O ile 27-latkowi nie zabrakło zapału do tego – nie da się ukryć – bardzo wymagającego i trudnego pod wieloma względami wyczynu, to mogą być kłopoty z pozyskaniem sponsora. Potrzebna jest bowiem niemała kwota wynosząca przynajmniej 100 tys. euro.
Powiedziano mi, że 100 tys. euro to jest absolutnym minimum. W tej cenie zawierają się sprzęt, podróż do Meksyku, pobyt tam, namiot imitujący warunki panujące na dużej wysokości, koszty związane z obsługą, wynagrodzenie dla mojego trenera itd.
– wyliczał Campenaerts na stronie internetowej HLN.be.
Mimo niepewności Belg zapewnił, że trenował tak, jakby wiedział, iż na pewno podejdzie w połowie kwietnia (bo na ten termin pierowotnie zaplanowano to wydarzenie) do pobicia rekordu.

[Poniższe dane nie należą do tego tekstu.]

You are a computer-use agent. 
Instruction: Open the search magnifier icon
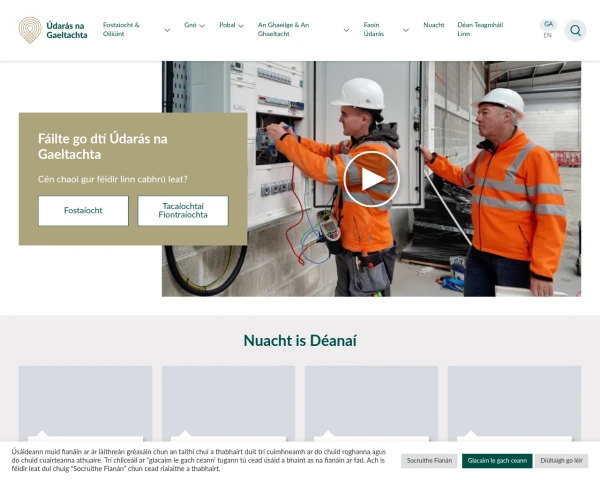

Trenowałem tak ciężko, jakbym wiedział, że to się wydarzy. Musiałem tak robić, jeśli chcę mieć jakąkolwiek szansę na pobicie tego rekordu. Gdybym po prostu czekał na zielone światło, mogłoby być za późno, ponieważ nie osiągnąłbym na czas odpowiedniej formy
– wyjaśnił Victor Campenaerts.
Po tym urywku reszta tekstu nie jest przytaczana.